Un hommage sur scène
« L’esprit de Matoub Lounès vit encore et toujours parce que nous sommes là pour interpréter ses œuvres et de nouveaux talents suivront», lance fièrement le chanteur Brahim Tayeb dans le vacarme du Cabaret Sauvage. Dans le cadre de cette soirée hommage, la salle de spectacle du 19e arrondissement de Paris prenait des airs de village kabyle à l’occasion du 70ème anniversaire de la légende disparue.
« Il représente beaucoup de nostalgie pour moi… Sa musique remplissait nos voitures quand on faisait ces longs trajets pour monter au village.
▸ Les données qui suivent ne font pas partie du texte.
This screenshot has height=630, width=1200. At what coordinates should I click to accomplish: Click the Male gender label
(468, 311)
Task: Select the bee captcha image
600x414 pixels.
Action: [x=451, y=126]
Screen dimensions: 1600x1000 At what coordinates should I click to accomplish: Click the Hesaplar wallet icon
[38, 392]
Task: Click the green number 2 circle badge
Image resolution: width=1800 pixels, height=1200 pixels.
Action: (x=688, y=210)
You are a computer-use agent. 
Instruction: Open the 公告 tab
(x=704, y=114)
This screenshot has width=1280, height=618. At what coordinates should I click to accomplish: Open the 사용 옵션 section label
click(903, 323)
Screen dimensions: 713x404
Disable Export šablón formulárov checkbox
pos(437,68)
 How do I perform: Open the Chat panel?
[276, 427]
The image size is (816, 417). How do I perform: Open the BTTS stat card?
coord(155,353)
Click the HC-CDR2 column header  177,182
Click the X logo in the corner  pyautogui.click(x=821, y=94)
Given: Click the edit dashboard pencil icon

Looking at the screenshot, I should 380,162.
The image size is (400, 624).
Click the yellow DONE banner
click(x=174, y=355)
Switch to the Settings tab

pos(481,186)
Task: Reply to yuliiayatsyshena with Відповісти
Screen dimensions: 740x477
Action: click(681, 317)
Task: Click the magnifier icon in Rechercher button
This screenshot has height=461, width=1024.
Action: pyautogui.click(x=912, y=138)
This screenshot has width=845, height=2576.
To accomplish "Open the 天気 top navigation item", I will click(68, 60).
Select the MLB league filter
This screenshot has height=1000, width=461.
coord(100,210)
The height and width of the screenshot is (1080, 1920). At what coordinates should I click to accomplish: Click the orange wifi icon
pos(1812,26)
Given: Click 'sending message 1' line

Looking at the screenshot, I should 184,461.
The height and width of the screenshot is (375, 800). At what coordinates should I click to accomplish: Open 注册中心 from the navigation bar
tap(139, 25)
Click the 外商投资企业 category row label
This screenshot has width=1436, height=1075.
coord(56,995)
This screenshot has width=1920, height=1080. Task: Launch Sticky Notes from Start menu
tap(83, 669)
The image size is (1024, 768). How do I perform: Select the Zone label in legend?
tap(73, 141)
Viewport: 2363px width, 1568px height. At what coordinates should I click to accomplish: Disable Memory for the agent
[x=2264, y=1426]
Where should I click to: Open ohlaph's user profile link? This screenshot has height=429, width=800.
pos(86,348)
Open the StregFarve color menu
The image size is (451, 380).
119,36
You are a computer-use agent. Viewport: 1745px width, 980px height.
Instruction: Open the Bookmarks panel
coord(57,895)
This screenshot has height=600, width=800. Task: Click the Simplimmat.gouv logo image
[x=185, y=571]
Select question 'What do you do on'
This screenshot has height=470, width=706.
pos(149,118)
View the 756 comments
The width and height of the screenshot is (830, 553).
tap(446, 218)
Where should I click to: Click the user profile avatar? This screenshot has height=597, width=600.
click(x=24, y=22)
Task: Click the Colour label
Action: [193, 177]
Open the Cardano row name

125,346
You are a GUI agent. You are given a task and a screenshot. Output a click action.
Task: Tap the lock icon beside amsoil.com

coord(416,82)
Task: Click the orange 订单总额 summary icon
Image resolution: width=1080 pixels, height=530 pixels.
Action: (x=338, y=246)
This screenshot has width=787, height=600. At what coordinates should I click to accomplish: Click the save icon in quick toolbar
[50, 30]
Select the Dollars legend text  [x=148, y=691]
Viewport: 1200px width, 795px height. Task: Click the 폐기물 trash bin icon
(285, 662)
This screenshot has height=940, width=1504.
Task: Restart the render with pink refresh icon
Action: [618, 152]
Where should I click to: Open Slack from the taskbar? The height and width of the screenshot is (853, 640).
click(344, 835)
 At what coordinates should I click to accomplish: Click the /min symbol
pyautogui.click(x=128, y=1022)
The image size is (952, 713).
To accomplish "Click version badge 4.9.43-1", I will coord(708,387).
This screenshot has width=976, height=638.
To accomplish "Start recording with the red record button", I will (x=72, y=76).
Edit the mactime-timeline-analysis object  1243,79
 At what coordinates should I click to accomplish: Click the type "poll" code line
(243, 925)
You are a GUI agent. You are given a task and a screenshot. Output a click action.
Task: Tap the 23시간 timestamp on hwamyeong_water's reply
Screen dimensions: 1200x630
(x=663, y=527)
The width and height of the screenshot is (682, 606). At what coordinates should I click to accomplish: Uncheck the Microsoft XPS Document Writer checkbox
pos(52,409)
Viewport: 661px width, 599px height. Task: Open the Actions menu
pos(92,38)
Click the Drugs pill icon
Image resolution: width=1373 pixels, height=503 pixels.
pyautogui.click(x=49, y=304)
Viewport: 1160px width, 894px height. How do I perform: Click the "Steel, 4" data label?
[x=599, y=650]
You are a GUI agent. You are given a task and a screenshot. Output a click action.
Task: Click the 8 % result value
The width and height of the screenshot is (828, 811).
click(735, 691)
Je pense que beaucoup dans le public partagent ce sentiment», glisse de son côté Celia Maqâm, star montante de la scène algérienne à Paris.
Sous le chapiteau rouge du parc de la Villette, les drapeaux amazighs flottent, tandis que les tenues traditionnelles kabyles sont de sortie. Les familles se serrent pour rendre hommage au poète. Pour beaucoup d’entre eux, Matoub Lounès était comme un membre à part entière de leur vie.
« Matoub Lounès m’a bercé… Il nous a tous bercés ! », résume le rappeur Fianso, dans un coup de vent.

Un répertoire revisité
Une dizaine d’artistes se sont succédé pour revisiter son répertoire entre chaabi, folk et rock. Parmi eux Baaziz, Celia Maqâm, Brahim Tayeb, Cheikh Sidi Bémol ou encore Belaid Branis. D’ailleurs, ce dernier a cloué le show aux côtés du célèbre duo Djam et Timoh. Le tout, dans une explosion qui transformait l’hommage en une célébration joyeuse, les téléphones brandis tel des bougies.
Entre deux morceaux, les artistes ont raconté « l’insoumis », défenseur acharné de la langue amazighe.
« C’est LE symbole de la lutte pour la liberté et la justice. Il s’est sacrifié pour nous », lâche Cheikh Sidi Bémol, le regard lointain. Une autre façon de se rappeler le chanteur tué par balle en pleine décennie noire. (le 25 juin 1998, à l’âge de 42 ans).
Un héritage musical toujours vivant
Rebelle dans ses idées, c’est aussi musicalement que Matoub Lounès brisait les codes. « Il n’hésitait pas à oser des rythmes en cinq temps, à casser les mesures », poursuit Cheikh Sidi Bémol dans les coulisses du Cabaret Sauvage. Dans le même temps, le public entonne en fond le célèbre titre Yehwa-yam, dans un murmure partagé. Un moment suspendu pour se rappeler Matoub, faire vivre son esprit “et transmettre son héritage aux nouvelles générations !”, termine Celia Maqâm.